Вадим Денисов - Командировка
— Слушайте вариант. Останавливайтесь и ложитесь на асфальт без оружия. Мы забираем стволы и уходим, все целые, вы валите вбок, втирая Лобе что угодно.
— Падла, мне лично ответишь!
— Ты тупой? — разозлился Сомов. — Думаешь, тебе будет отвечать сам диавол? Тебе сейчас мой пулемет ответит.
Силуэты машин неудачников, словно две черные кляксы, медленно струились по шоссе перед нами. Нерешительно рулят, не знают, что делать, — тормозить вроде глупо, в хорошую позицию выстроиться не успеешь… Я ребят отчасти понимаю: тут ведь и на скорости вперед не вжаришь, чтобы спрятаться где-нибудь за поворотом: как потом объяснять эти трусливые маневры Лобе, когда мы скроемся на очередной просеке? Кроме того, о высоких скоростях отныне можно забыть раз и навсегда, на трассе лежит мусор, уже есть выбоины, может повалиться дерево или вылететь из-за поворота мини-кратер на асфальте, которого еще пару дней назад тут не было.
А обрыв — вот он, совсем рядом.
— Отсчет пошел, брателлы! Вы же умные, так себе в репу думаете? Значит, должны понимать с первого раза! — объявил злой Гоблин. — Диавол говорит вам вечное: живите или умирайте!
— Сомов, кончай голливудить, времени нет! — глянув на часы, напомнил я чрезмерно вошедшему в роль напарнику.
К чести непутевых преследователей, они не сдались — повторюсь, понять можно. Джигитизм есть штука очень сложная: вписавшись хоть раз в этот самодеятельный театр, хрен ты запросто вырвешься из матрицы — и напарники не поймут, и командиры взбесятся. Вынужденно приходится храбриться — вот так и выглядит настоящий страх кавказца. Он понтуется, даже если дело безнадежно. Держит фасон. Дальше — все как у всех народов: умный знает меру, глупый нарывается.

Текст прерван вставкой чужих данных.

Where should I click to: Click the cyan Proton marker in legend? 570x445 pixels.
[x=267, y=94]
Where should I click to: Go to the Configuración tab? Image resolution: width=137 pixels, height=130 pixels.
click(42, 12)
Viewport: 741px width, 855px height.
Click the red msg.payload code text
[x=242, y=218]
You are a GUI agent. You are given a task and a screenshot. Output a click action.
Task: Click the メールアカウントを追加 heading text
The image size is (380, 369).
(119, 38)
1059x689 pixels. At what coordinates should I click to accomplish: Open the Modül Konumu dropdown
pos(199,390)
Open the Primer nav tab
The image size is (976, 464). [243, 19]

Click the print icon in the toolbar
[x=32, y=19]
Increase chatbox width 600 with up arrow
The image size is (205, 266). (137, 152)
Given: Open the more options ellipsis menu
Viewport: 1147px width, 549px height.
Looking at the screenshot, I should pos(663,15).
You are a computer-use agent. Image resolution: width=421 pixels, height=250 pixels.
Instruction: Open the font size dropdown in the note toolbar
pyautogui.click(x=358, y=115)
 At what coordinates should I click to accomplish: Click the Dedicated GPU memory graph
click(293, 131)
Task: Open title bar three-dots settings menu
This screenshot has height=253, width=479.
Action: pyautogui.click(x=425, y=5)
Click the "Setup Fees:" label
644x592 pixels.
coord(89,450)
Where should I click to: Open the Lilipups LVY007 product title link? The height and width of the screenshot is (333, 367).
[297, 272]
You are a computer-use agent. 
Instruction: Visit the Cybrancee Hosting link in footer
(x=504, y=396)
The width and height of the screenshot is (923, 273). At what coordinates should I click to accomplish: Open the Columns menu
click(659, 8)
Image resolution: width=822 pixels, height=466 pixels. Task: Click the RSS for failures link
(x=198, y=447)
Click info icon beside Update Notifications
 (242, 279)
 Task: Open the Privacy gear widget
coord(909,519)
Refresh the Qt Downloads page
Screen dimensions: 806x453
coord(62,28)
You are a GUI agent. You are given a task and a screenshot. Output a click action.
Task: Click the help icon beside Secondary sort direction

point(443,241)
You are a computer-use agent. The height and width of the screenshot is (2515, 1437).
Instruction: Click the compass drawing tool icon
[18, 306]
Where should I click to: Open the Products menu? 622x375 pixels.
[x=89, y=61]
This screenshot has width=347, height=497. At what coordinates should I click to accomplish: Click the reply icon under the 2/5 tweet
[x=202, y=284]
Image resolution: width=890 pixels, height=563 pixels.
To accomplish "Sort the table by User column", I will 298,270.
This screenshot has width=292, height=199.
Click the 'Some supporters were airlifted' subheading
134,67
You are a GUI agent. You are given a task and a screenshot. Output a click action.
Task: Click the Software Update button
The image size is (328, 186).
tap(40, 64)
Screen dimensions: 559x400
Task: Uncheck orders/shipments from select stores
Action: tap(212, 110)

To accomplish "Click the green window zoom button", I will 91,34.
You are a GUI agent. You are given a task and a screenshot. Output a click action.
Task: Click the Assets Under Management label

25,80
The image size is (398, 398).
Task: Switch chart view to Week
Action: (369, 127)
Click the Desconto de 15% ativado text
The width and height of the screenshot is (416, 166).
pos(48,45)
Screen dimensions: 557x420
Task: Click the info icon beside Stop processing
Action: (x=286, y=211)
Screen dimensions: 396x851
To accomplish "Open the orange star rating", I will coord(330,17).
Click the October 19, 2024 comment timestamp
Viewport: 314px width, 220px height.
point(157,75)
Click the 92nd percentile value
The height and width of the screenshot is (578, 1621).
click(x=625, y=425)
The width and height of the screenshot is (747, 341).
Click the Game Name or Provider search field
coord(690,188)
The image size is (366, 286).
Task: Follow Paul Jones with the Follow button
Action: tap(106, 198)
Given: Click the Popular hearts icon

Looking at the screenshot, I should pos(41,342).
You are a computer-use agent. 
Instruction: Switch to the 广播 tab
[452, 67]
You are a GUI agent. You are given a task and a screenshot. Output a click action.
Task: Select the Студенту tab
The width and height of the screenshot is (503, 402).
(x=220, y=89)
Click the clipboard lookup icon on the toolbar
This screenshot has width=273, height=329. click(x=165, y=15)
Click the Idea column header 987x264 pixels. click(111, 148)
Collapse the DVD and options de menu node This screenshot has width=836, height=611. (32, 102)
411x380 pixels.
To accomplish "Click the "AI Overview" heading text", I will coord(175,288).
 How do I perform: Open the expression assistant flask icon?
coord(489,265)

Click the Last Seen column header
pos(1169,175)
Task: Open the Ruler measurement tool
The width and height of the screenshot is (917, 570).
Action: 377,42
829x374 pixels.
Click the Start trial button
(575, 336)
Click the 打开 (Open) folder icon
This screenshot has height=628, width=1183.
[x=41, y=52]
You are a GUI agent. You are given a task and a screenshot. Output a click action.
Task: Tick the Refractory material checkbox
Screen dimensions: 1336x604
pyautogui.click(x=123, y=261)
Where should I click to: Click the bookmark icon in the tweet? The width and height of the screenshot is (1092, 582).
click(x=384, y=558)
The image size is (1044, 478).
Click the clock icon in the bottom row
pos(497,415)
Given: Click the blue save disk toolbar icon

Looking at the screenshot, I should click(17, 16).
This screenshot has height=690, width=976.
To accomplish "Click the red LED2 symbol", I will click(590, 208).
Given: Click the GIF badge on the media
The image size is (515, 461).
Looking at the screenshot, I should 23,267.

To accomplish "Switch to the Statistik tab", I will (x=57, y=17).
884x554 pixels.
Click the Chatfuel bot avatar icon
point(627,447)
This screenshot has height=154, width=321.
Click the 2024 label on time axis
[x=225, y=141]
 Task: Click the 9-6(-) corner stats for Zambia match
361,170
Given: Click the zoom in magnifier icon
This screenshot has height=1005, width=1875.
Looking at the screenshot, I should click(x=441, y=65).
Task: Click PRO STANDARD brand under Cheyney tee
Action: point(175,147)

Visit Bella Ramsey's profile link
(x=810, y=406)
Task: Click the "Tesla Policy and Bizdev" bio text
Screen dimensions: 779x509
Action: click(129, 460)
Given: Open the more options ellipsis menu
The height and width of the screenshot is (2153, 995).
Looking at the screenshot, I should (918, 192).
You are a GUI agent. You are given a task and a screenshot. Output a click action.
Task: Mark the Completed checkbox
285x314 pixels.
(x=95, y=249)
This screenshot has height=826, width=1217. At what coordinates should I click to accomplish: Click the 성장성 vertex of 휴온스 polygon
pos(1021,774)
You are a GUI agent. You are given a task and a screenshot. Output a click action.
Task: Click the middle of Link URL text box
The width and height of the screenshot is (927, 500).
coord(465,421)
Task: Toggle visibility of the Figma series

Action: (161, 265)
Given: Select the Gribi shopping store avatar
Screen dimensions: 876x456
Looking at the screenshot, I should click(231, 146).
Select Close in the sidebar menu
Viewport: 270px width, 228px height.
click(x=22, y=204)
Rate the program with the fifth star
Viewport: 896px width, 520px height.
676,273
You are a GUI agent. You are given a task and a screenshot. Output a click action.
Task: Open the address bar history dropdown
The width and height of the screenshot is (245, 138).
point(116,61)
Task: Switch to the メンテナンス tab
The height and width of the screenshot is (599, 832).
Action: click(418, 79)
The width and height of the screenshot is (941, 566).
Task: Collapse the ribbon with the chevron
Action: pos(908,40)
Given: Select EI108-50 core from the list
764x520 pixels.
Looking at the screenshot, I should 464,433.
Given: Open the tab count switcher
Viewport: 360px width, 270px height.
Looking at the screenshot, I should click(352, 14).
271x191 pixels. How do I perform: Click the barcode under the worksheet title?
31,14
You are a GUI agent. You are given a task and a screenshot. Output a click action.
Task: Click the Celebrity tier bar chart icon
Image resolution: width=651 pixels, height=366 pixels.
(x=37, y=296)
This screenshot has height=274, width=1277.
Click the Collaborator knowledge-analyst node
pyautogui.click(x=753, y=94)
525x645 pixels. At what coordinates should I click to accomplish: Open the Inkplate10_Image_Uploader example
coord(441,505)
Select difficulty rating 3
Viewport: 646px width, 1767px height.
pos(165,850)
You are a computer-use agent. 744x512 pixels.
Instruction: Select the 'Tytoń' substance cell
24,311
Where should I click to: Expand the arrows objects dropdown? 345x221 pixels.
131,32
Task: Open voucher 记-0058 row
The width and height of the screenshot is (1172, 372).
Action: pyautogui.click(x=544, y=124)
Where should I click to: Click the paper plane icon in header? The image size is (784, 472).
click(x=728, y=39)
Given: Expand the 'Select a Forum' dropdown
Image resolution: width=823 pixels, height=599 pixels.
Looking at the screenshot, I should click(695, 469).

Экипажи двойки умом не блистали.
Григорий Петрович, уже пристрелявшись, работал на удивление точно.
«Сорренто» через минуту получила в корму две убийственные очереди из ПКМ, обреченно рыскнула налево от трассы, проламывая сначала железо отбойника, а потом и переплетения кустарника у обочины. Все, ласточка, лети в обрыв… Следующая за нею «Тахо» остановилась посреди дороги, припав на левую сторону. Из-под капота повалил густой дым. Вот эту бибику реально жалко, Гоблин, будь человеком, не жги мне нервы!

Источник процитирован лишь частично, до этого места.